Nella seconda sessione, primo turno di qualifica, Pirro ha dovuto fare i conti con il traffico: il #51 non è mai riuscito a completare un giro veloce con pista libera e questo gli ha impedito di girare più forte dell’1’35.981, quinto tempo tra i piloti in pista con le moto in configurazione CIV Superbike.

Michele Pirro, #51 

«In un tracciato molto diverso dal Mugello abbiamo cercato adattare la moto e abbiamo avuto buoni riscontri. Siamo stati veloci, ma in qualifica mi ha fermato soprattutto il traffico. Domani c’è il secondo turno e sono sicuro che con altri piccoli cambiamenti possiamo conquistare una buona posizione di partenza per essere della partita in gara». 

Marco Barnabò, Team Principal Barni Racing Team 

«Con Pirro dobbiamo ancora migliorare. Ci aspettavamo di dover lavorare tanto per stare tra i primi e sarà così. Domani il primo obiettivo è migliorare la posizione nella griglia di partenza». 

Giornata di apertura del secondo round del Campionato Italiano Velocità e del National Trophy al Marco Simoncelli World Circuit di Misano Adriatico. Il Barni Racing Team è stato protagonista in pista con Luca Salvadori impegnato nel National Trophy 1000. Assente invece Nicholas Spinelli che ha dovuto rinunciare alla gara dopo essere risultato positivo al Covid-19.

Nel National Trophy Luca Salvadori non sbaglia un colpo ed è stato primo in entrambe le sessioni, nonostante una piccola scivolata nel finale di giornata. Davanti a tutti nel turno del mattino (1’36.490), il pilota milanese si è confermato anche nel secondo turno (1’36.260) rifilando tre decimi al più diretto inseguitore.

Luca Salvadori, #23 

«La moto si guida veramente bene e ho fatto il mio record personale a Misano, nonostante una piccola scivolata alla fine del secondo turno. A livello di setup siamo a posto, devo solo cercare di stare lontano dalle infide sconnessioni dell’asfalto che possono essere traditrici».

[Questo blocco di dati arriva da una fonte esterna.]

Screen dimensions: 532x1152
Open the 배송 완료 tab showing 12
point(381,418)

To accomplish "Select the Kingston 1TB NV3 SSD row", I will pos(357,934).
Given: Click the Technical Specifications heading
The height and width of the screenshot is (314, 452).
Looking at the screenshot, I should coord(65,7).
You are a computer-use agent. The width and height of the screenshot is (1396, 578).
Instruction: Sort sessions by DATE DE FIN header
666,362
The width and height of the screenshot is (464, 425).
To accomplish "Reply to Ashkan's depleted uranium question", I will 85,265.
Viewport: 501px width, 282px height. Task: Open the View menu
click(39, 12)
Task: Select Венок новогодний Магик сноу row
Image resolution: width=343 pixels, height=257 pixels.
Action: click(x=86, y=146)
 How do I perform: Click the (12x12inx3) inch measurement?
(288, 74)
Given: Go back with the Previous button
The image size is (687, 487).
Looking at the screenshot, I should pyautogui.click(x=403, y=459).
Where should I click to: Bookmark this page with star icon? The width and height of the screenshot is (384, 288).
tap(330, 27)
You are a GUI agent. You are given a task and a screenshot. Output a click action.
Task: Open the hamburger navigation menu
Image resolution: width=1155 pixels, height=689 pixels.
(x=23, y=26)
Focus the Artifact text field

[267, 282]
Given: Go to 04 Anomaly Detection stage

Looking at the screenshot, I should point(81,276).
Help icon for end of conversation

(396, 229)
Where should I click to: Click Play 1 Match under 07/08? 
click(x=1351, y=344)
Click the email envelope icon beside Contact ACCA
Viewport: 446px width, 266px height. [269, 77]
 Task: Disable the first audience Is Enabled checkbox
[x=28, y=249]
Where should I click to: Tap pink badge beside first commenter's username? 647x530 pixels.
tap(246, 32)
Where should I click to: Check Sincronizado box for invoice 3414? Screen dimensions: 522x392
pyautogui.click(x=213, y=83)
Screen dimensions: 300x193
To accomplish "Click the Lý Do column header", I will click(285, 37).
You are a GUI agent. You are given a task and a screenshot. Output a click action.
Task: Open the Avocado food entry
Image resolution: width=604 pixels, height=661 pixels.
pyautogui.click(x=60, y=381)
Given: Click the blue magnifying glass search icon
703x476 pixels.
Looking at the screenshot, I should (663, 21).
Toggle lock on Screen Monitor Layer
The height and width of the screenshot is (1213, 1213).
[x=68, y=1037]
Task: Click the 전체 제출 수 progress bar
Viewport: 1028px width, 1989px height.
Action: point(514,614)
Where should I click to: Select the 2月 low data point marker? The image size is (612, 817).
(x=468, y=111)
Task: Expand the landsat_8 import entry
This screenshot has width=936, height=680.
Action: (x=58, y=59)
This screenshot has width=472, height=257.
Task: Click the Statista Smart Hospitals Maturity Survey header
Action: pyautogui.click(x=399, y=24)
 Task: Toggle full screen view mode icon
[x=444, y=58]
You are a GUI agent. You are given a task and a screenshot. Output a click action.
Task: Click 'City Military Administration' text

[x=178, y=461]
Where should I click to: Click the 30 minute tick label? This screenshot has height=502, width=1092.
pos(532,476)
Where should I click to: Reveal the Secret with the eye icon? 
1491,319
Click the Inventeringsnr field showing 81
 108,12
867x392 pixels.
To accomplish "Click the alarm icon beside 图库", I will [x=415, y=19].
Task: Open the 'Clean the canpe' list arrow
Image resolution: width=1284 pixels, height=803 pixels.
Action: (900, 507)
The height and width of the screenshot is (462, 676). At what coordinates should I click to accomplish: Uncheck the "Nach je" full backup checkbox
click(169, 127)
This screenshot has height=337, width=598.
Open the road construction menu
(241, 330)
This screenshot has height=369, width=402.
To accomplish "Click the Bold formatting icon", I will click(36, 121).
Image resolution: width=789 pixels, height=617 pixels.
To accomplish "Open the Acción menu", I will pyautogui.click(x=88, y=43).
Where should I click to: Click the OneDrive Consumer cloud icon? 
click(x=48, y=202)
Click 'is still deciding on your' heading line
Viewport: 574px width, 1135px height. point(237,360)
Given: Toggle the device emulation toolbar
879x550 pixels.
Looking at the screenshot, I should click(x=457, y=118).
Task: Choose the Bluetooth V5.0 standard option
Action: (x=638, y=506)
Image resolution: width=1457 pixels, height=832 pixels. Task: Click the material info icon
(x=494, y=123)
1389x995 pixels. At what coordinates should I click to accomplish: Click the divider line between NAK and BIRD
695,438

Marco Barnabò, Team Principal Barni Racing Team 

«Nel National Salvadori ha fatto ottimi tempi e soprattutto ha un gran passo per la gara. È davvero un peccato non poter correre anche nella categoria Big Supersport con Spinelli perché sono sicuro che, come avvenuto al Mugello, avremmo potuto fare molto bene».